La célébration du Mawlid Ennabaoui a été depuis des années associée à l’utilisation de produits pyrotechniques aux conséquences parfois dangereuses. Cette année, à quelques jours de la fête, les explosions et la vente de pétards se font rares dans l’Algérois. Prise de conscience ou indisponibilité des produits ?

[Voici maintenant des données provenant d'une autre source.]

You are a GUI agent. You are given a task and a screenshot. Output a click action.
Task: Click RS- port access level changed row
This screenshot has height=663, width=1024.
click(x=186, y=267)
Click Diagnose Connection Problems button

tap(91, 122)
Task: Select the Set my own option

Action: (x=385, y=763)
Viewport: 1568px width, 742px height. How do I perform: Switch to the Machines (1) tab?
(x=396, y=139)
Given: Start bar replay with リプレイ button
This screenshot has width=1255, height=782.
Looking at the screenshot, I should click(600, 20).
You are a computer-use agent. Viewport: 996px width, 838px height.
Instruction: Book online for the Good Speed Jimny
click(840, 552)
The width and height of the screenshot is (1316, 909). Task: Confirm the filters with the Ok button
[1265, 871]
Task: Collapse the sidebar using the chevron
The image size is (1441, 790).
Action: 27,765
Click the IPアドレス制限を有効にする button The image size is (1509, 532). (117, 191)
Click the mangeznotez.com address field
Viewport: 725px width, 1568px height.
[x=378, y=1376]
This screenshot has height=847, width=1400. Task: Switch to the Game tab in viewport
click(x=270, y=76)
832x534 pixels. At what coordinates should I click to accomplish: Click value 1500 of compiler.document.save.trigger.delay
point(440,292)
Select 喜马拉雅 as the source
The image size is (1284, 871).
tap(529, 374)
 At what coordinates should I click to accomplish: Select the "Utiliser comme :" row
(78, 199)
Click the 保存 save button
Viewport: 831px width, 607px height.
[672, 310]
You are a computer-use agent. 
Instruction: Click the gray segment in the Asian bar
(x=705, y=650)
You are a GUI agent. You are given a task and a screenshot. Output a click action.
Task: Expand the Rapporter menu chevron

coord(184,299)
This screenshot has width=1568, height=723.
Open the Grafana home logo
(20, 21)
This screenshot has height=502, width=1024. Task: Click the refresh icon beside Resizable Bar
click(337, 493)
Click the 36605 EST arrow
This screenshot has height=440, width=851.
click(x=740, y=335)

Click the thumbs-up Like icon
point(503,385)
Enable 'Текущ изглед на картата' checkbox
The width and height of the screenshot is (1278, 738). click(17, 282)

A l’occasion de la célébration du Mawlid Ennabaoui, le nombre des étals de ces produits prohibés a «nettement reculé» dans la capitale cette année par rapport aux années précédentes. Ils ont régressé de moitié au niveau du marché jouxtant la mosquée Ibn Farès (ex-Djamaâ Lihoud), véritable plaque tournante de ce commerce en pareille circonstance, a-t-on constaté sur place. Jadis appelé «marché de gros des pétards», le lieu semble s’accommoder de «la baisse du volume de marchandises cette année» d’après ce qui ressort des discussions entre vendeurs et clients. Il faudra chercher au détour des ruelles et même là, les aventuriers du commerce informel sont rares. Comme chaque Mawlid Ennabaoui, une star s’impose sur le marché des produits pyrotechniques et, cette année, le choix s’est porté sur le footballeur international Riyad Mahrez, dont la photo envahit les étals de la rue Amar-Ali jusqu’à la mosquée Ibn Farès et dont le nom a été donné à un pétard cédé à 1 900 DA.
Mis à part cette nouveauté, le marché reste dominé par les «stars» des années précédentes, à l’instar de «Chitana», «Daesch», «El Bouk» et «Signal», des produits proposés à des prix jugés, par les clients, très élevés, voire rédhibitoires.
Par ailleurs, les échoppes de chaussures et de vêtements pour hommes et de tabac ont été carrément transformées en commerces
de produits pyrotechniques, de bougies traditionnelles et modernes, de différentes tailles et couleurs et même de «fanous» (lanternes) destinées à la décoration des tables du Mawlid Ennabaoui et très prisées par les maîtresses de maisons.
Tous mobilisés
La nuit du Mawlid Ennabaoui est marquée par un contraste, désormais de tradition dans la société algérienne, entre la célébration dans les mosquées, par la distinction des récitants du Saint Coran et des hadith du prophète (QSSSL), lauréats de différents concours organisés, et la transformation de la capitale en véritables «champs de guerre des rue» menées et filmées par des jeunes survoltés pour la diffusion sur les réseaux sociaux. Ainsi, 47 unités mobiles, composées de près de 500 éléments de la Protection civile ont été mobilisées pour intervenir en cas d’incendie ou d’accident, suite à un usage irréfléchi des pétards ou feux d’artifices, notamment à travers les quartiers de la capitale et au niveau des esplanades des communes. Idem pour le commandement de la Gendarmerie nationale, qui a mis en place un dispositif sécuritaire englobant toutes les formations opérationnelles, fixes et mobiles, qui garantira la quiétude et la
sécurité des citoyens qui, sans nul doute, se déplaceront en nombre, en voiture et bus, à l’intérieur et à l’extérieur des villes à l’occasion.